In New Mexico, state Sen. Michael Padilla, a Democrat, spearheaded legislation that was passed into law earlier this year by updating the state’s Rural Telecommunications Act and empowering the New Mexico Public Regulation Commission to offer up to $30 per month for qualified households to pay for internet service.

On the day the bill was signed into law, Padilla said the new law made sense because “we know that brings economic development and job creation,” adding how “some communities have never had a health care professional, ever, in their communities. This is going to bring telehealth and telemedicine to those communities.”

In Maryland, Democratic state delegate Kris Fair filed legislation in his state that, if passed, would require ISPs operating in Maryland to offer low-cost internet service plans to eligible low-income households.

When that bill was filed, Fair’s chief of staff, Camila Reynolds-Dominguez, said that “Delegate Fair recognizes [high-speed Internet connectivity as] similar to things like water and power. It’s a utility because it’s essential for everyday life. It’s also part of a larger conversation on affordability. If we can do our part to lower the cost of essential services like internet , it won’t fix the whole problem, but it will help. It’s the states’ responsibility to step up and try to do something.”

In Illinois, state Sen. Rachel Ventura (D-Joliet) recently introduced a bill proposing to amend the state’s Utilities Act to require that large private telecoms in the state provide affordable, fast broadband access to low-income state residents.

“Investments in broadband are essential for all Illinoisans, regardless of whether they live in a rural, suburban or urban community,” Ventura said. “We’ve entered a new age where broadband is no longer a luxury, but an essential amenity, driving economic activity, improving education, expanding health care access and enhancing public services for all.”

The contrast with California is striking. While Democratic lawmakers across the country are working to strengthen broadband oversight and expand affordability protections, Boerner is sprinting in the opposite direction. It’s a John Fetterman-esque move that is, at minimum, a tone-deaf misreading of the political moment.

This is, after all, a state whose governor and potential presidential candidate Gavin Newsom is actively pushing back against the right-wing narrative that California’s affordability crisis is driving people out. At worst, Boerner’s bill is a gift to the telecom monopolies that have spent decades and untold millions trying to achieve exactly what she’s offering them for free.

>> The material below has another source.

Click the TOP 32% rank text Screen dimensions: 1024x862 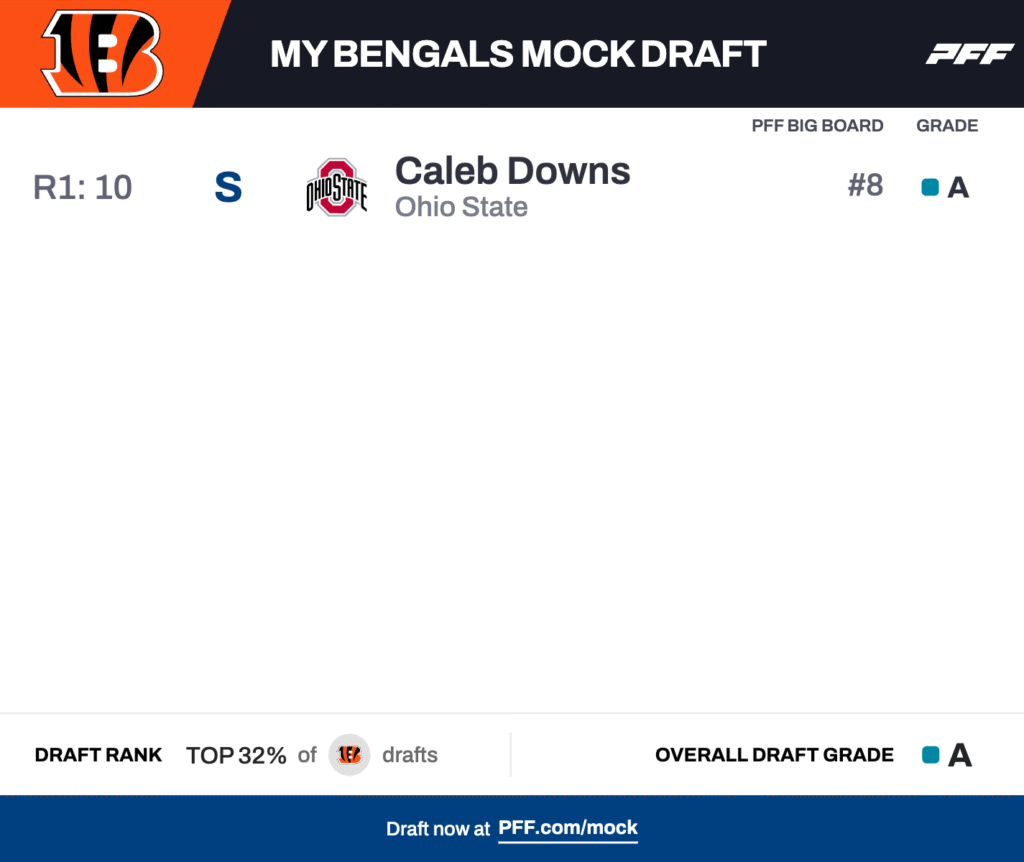(236, 755)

California has built something rare: a functioning, consumer-oriented regulatory agency that is making a real difference. Boerner’s bill would hand the keys to the very people who have spent decades trying to get inside the CPUC to dismantle any semblance of oversight in an effort to protect the monopolies no one loves.

Sean Gonsalves is the associate director for communications and senior writer with the Institute for Local Self-Reliance’s Community Broadband Networks Initiative.